▶ [INFORMATION SUPPLIED]
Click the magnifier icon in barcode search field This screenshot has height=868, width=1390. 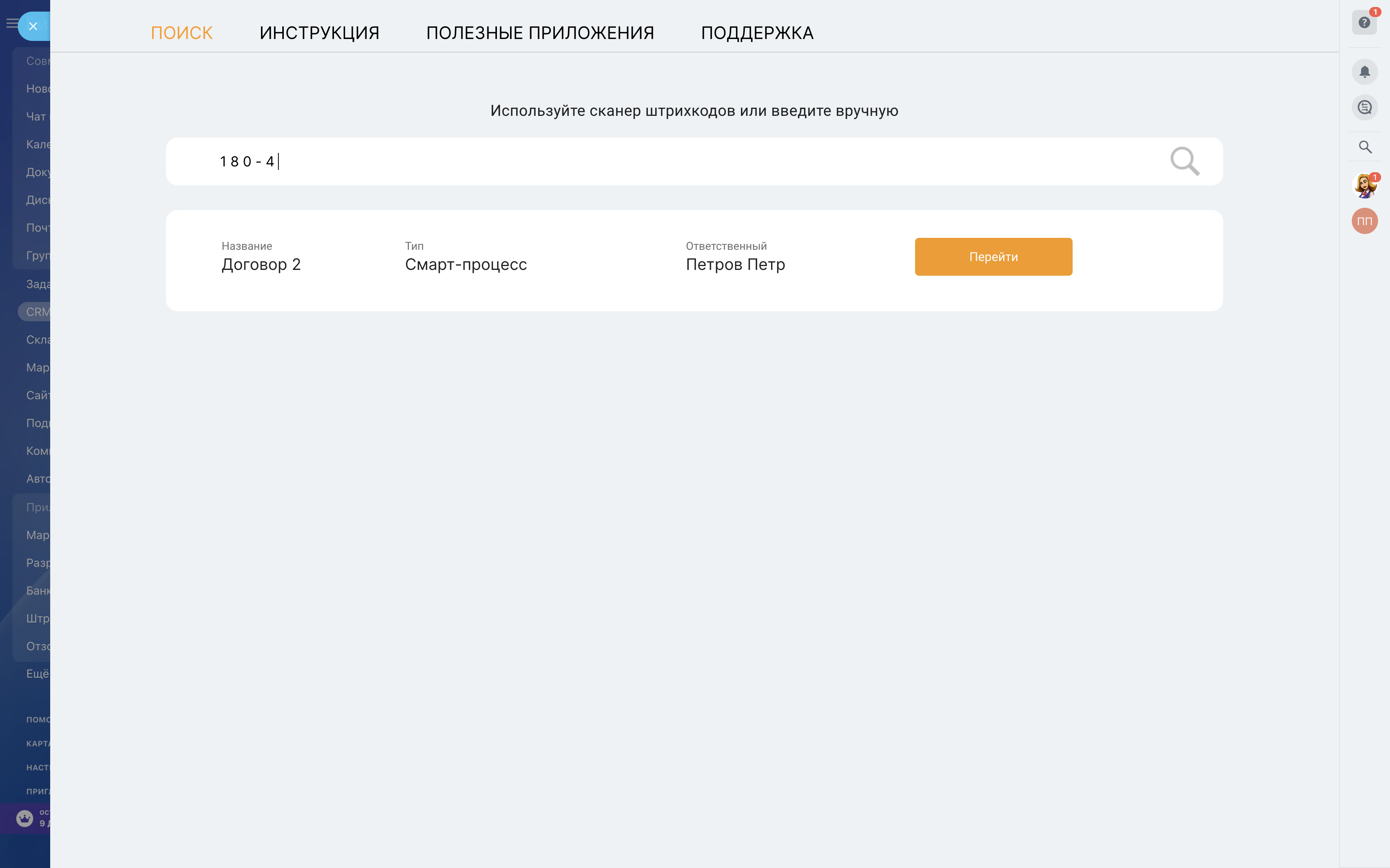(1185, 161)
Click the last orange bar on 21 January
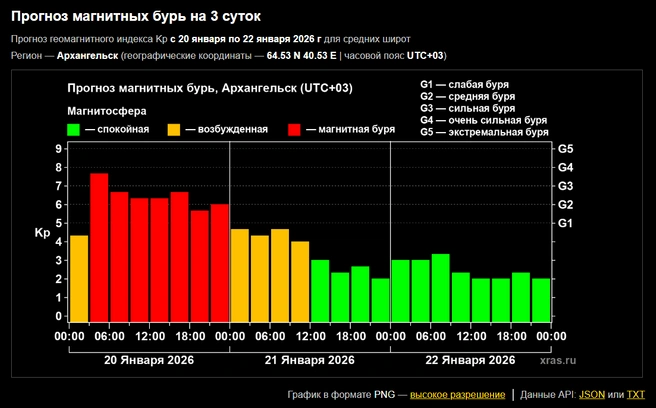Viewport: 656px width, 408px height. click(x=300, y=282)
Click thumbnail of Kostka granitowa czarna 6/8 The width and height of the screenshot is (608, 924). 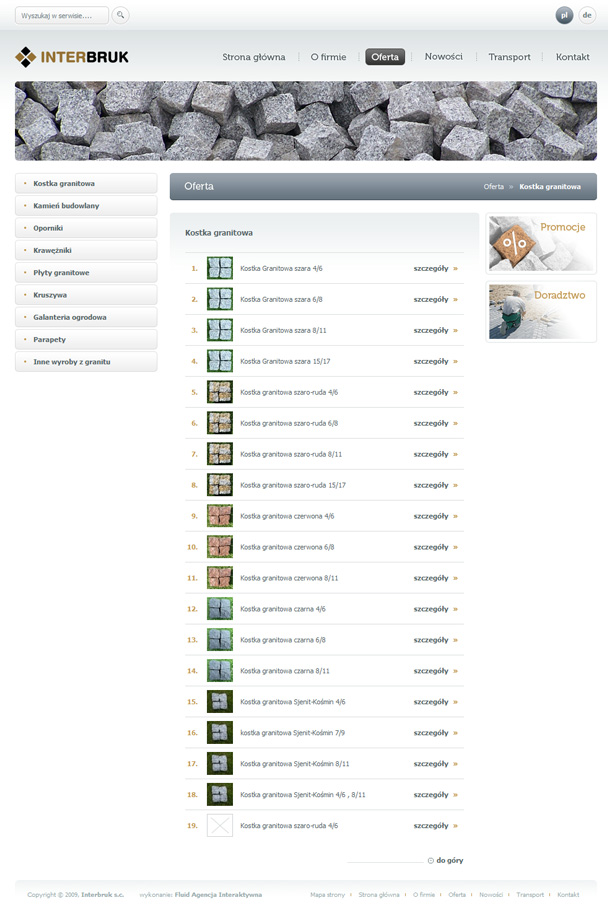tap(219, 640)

---

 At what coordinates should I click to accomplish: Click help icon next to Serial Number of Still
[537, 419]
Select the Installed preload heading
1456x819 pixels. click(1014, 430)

...

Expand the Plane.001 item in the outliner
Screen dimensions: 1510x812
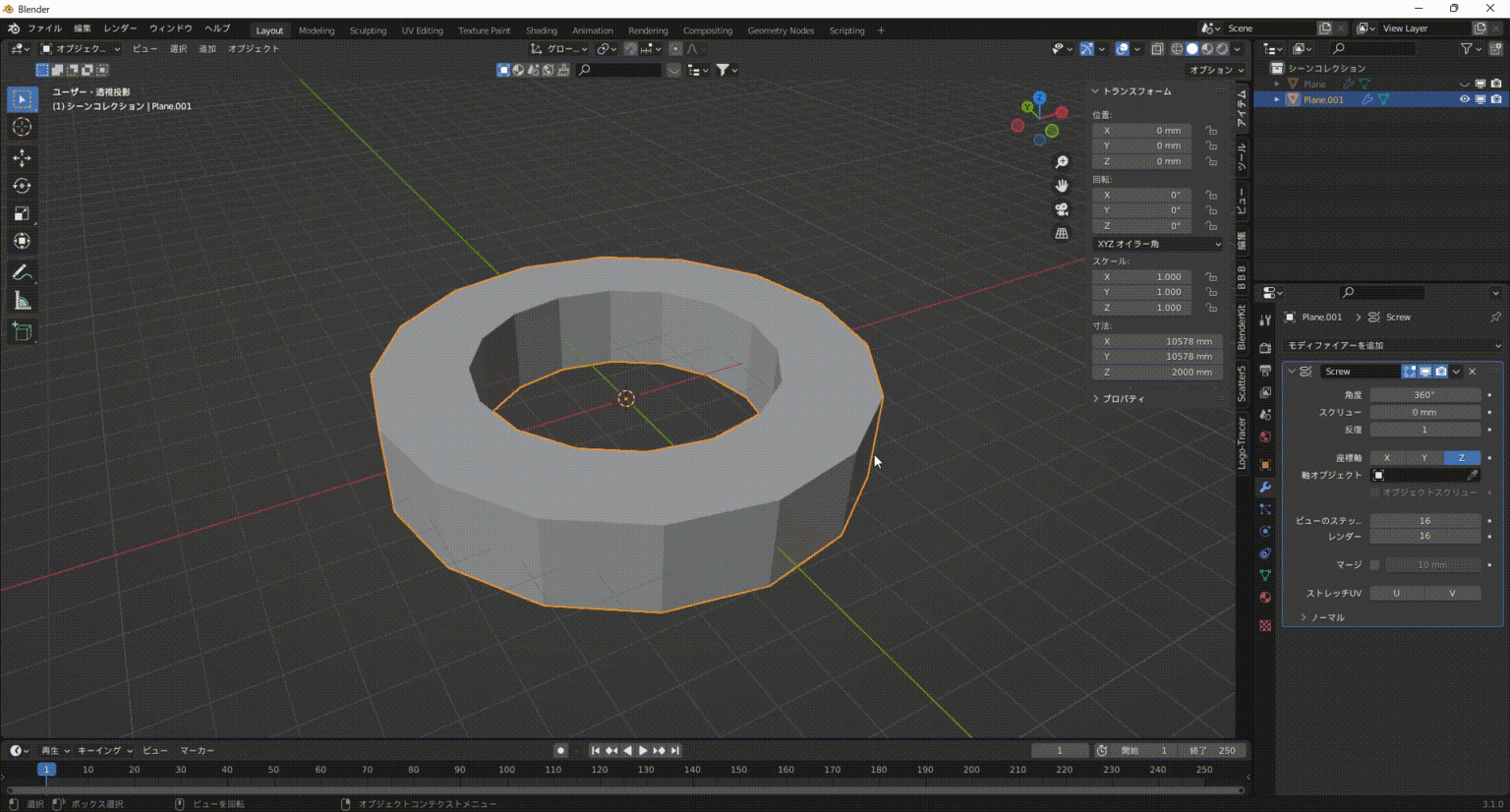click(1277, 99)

▶ [WHAT TO DO]
Could you turn the records running from the line containing "Expand the Plane.001 item in the outliner" through the line containing "click(1277, 99)" into a numbered list, with blank lines skipped and the pictures left out?

▶ [SOLUTION TO THE EXERCISE]
1. Expand the Plane.001 item in the outliner
2. Screen dimensions: 1510x812
3. click(1277, 99)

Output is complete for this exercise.